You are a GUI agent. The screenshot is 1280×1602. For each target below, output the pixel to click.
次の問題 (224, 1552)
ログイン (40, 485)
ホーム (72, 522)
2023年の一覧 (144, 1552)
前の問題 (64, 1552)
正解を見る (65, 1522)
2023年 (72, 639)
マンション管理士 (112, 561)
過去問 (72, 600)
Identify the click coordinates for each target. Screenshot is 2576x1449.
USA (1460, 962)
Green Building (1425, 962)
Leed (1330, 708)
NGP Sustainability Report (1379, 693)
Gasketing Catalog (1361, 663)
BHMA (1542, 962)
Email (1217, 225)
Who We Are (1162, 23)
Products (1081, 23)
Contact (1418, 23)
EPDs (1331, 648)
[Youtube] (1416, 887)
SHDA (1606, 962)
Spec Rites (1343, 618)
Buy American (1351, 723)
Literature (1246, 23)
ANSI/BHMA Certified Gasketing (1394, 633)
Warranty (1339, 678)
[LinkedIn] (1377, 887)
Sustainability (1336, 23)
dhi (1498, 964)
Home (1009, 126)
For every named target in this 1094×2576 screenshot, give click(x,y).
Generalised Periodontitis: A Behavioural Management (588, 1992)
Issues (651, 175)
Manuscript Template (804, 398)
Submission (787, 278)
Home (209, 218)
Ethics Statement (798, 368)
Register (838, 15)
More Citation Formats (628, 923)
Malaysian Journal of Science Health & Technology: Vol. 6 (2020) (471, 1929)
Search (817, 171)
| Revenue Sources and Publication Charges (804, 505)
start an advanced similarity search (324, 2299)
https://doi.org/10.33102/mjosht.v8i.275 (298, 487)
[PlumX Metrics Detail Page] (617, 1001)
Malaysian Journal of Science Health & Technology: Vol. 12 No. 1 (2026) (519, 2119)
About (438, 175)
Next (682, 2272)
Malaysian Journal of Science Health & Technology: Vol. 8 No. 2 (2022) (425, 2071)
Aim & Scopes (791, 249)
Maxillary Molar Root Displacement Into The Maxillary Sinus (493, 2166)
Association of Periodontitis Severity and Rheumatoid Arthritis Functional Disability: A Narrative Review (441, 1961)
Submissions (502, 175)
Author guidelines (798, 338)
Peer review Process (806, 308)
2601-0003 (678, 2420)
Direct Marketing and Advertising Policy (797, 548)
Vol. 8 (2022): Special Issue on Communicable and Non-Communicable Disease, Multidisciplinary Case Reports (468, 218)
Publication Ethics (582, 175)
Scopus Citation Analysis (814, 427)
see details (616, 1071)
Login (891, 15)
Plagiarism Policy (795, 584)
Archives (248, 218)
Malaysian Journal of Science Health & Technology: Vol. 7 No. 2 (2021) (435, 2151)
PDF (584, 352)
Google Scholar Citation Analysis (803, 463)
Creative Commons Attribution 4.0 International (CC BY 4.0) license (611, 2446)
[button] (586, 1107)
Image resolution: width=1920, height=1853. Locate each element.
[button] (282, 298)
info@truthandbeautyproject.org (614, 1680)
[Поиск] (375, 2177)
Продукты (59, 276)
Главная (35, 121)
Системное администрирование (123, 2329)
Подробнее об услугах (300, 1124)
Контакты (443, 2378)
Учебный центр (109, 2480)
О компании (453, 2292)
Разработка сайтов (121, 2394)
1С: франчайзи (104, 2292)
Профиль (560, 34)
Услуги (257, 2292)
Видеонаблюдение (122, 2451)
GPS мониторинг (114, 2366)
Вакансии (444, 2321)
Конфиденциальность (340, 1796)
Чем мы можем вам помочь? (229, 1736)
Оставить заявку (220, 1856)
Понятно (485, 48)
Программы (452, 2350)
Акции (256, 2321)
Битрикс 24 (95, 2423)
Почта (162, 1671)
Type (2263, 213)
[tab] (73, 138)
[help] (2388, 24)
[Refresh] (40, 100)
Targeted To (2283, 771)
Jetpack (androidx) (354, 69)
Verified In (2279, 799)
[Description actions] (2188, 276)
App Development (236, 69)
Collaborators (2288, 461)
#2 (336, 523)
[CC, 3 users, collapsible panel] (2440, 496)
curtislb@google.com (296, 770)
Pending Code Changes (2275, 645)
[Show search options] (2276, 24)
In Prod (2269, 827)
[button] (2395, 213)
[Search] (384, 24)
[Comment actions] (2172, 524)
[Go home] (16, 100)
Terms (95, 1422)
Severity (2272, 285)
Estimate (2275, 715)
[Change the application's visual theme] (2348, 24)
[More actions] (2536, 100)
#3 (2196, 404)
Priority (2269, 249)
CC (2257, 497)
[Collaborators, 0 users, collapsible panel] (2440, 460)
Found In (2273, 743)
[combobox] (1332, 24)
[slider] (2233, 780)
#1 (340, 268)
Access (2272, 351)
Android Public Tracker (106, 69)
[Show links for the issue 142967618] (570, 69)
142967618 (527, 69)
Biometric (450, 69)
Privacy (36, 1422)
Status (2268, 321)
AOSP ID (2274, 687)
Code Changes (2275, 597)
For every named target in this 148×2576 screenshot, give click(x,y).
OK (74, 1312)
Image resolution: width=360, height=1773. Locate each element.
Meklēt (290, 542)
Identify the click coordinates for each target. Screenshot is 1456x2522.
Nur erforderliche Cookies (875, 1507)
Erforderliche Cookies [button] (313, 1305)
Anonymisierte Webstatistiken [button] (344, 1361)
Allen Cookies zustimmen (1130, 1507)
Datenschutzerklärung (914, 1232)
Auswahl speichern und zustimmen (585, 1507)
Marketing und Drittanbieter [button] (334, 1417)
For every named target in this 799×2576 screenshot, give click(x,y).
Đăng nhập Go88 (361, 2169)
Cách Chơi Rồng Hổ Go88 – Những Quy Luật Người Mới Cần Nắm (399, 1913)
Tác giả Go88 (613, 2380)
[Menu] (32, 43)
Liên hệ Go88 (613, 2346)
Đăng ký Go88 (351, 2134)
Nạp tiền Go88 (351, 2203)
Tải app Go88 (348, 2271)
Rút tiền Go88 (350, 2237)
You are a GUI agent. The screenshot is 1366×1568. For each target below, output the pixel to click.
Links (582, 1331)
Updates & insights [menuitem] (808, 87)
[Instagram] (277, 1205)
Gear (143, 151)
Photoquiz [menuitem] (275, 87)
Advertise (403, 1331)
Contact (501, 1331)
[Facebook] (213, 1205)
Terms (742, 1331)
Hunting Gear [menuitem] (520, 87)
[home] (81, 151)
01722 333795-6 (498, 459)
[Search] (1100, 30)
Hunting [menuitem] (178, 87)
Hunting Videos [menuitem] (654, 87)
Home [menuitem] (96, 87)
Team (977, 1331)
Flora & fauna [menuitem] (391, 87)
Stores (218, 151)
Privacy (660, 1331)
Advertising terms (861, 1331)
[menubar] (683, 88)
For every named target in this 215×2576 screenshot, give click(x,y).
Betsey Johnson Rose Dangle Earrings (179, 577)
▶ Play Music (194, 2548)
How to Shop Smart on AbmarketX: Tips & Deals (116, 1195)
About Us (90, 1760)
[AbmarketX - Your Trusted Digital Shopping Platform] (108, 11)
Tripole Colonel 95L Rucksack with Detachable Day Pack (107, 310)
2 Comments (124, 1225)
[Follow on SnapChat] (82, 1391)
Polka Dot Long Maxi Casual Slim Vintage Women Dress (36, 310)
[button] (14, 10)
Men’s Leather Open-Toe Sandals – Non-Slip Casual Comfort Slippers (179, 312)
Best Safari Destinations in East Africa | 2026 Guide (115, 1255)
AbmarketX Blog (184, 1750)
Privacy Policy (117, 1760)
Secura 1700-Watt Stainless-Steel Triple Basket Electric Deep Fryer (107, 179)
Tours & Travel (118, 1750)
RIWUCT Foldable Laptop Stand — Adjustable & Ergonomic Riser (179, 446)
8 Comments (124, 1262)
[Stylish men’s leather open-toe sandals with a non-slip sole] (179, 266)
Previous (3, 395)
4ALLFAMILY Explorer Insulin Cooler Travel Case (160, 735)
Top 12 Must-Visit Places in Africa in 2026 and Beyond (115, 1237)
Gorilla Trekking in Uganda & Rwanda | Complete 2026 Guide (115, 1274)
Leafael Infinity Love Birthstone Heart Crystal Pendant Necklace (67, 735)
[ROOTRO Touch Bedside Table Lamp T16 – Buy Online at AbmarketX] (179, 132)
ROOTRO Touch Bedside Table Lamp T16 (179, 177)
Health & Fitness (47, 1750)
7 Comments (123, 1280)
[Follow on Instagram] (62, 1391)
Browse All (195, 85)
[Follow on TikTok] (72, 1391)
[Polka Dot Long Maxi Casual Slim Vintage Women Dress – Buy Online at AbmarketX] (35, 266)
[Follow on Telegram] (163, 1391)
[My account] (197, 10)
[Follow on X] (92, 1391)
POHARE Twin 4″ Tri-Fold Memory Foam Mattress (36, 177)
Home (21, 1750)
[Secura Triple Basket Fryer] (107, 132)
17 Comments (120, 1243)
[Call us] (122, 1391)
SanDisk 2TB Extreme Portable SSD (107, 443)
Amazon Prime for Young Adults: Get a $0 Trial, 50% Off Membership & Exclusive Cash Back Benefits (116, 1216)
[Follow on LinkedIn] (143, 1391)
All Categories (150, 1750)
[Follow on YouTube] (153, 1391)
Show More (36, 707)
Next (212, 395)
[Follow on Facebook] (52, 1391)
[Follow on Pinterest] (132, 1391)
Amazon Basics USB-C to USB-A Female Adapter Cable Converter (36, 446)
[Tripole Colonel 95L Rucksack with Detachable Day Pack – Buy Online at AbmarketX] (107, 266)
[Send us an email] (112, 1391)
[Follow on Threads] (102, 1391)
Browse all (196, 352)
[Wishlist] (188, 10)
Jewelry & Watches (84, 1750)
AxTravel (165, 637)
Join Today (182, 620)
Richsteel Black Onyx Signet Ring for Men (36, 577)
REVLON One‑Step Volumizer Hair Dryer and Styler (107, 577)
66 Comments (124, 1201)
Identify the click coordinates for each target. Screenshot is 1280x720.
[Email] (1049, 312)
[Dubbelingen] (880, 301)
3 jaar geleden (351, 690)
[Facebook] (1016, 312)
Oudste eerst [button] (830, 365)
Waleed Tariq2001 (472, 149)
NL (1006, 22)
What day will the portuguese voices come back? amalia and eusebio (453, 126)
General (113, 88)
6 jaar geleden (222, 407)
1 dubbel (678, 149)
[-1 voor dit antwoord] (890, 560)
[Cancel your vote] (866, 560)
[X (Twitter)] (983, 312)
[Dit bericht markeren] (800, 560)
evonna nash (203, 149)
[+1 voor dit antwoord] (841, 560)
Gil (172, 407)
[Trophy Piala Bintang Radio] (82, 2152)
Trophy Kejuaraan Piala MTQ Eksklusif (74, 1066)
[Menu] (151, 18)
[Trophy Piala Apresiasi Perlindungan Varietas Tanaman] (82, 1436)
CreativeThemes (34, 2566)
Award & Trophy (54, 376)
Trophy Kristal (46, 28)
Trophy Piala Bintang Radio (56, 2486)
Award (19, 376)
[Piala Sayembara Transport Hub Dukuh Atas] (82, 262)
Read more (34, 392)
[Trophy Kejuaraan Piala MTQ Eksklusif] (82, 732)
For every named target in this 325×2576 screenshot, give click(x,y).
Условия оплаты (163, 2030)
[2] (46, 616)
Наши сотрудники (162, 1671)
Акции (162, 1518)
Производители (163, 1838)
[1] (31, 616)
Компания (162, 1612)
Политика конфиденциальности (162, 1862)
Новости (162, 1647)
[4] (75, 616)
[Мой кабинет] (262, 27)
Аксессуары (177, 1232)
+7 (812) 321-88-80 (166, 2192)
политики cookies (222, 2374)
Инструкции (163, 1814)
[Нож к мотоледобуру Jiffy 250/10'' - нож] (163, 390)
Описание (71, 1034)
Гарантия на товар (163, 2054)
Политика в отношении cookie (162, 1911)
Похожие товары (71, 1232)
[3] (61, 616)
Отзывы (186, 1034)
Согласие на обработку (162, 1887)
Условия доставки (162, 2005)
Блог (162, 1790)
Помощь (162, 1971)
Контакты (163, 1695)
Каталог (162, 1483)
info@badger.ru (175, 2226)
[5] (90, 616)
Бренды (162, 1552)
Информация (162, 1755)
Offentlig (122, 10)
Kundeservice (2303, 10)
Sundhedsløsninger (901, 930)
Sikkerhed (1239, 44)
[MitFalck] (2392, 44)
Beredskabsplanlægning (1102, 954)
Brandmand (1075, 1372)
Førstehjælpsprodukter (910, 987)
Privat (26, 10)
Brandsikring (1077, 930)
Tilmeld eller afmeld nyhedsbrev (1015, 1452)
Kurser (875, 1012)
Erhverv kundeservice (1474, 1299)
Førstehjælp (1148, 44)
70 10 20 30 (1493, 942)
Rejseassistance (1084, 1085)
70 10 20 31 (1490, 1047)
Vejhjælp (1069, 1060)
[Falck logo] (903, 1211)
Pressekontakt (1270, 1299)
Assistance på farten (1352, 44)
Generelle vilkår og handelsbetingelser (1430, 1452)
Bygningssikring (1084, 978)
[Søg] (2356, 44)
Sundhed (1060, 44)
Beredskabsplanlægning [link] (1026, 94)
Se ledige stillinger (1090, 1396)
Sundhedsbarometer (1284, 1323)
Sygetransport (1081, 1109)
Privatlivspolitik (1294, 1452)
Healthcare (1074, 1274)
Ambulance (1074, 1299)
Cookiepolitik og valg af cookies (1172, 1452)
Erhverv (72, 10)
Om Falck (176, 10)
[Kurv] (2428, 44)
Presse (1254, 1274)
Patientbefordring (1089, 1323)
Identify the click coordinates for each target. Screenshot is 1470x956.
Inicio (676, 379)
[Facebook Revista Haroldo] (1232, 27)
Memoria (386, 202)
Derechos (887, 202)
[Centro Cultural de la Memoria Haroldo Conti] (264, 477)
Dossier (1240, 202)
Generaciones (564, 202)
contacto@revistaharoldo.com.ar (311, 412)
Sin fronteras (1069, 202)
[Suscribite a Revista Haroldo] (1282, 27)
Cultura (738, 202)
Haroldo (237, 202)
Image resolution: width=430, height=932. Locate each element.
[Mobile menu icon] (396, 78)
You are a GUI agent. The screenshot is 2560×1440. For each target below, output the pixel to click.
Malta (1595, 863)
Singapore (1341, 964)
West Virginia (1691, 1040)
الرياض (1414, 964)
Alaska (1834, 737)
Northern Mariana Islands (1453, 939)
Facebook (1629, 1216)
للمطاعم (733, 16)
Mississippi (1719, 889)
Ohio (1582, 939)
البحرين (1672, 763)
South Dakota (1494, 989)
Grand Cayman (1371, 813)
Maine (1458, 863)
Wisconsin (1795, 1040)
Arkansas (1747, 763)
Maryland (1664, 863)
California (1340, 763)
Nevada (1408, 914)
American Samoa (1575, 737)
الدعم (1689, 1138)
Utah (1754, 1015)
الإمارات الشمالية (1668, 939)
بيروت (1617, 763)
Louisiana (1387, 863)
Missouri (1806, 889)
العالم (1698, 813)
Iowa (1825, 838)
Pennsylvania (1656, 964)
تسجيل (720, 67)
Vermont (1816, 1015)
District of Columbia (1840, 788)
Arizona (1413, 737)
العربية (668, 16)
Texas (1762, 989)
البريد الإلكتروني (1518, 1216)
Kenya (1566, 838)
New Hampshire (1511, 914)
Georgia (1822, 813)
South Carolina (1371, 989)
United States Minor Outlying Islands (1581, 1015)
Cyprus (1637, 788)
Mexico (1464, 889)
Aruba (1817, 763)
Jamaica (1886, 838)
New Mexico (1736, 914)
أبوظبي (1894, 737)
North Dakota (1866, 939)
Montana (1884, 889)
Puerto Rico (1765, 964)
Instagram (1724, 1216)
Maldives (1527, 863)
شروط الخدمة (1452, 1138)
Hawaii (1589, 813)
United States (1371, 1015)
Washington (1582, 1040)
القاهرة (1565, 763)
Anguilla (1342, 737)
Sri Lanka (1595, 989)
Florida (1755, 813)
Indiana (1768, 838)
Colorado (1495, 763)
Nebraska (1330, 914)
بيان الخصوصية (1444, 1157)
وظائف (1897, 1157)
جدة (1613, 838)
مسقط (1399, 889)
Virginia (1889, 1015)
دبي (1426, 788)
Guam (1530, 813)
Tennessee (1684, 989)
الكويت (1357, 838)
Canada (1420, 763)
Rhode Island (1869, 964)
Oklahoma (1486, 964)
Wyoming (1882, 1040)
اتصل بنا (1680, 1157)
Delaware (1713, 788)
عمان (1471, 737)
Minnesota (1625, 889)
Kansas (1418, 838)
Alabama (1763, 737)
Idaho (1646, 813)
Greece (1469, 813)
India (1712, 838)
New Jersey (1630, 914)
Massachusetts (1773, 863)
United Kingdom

◆ Task directions
Using the data above, transcribe the lines that run from the line with "[Change the application's" to the line with "Android Public Tracker (106, 69)", both ends kept, and output nothing else.

◆ Exercise answer
[Change the application's visual theme] (2348, 24)
[More actions] (2536, 100)
#3 (2196, 404)
Priority (2269, 249)
CC (2257, 497)
[Collaborators, 0 users, collapsible panel] (2440, 460)
Found In (2273, 743)
[combobox] (1332, 24)
[slider] (2233, 780)
#1 (340, 268)
Access (2272, 351)
Android Public Tracker (106, 69)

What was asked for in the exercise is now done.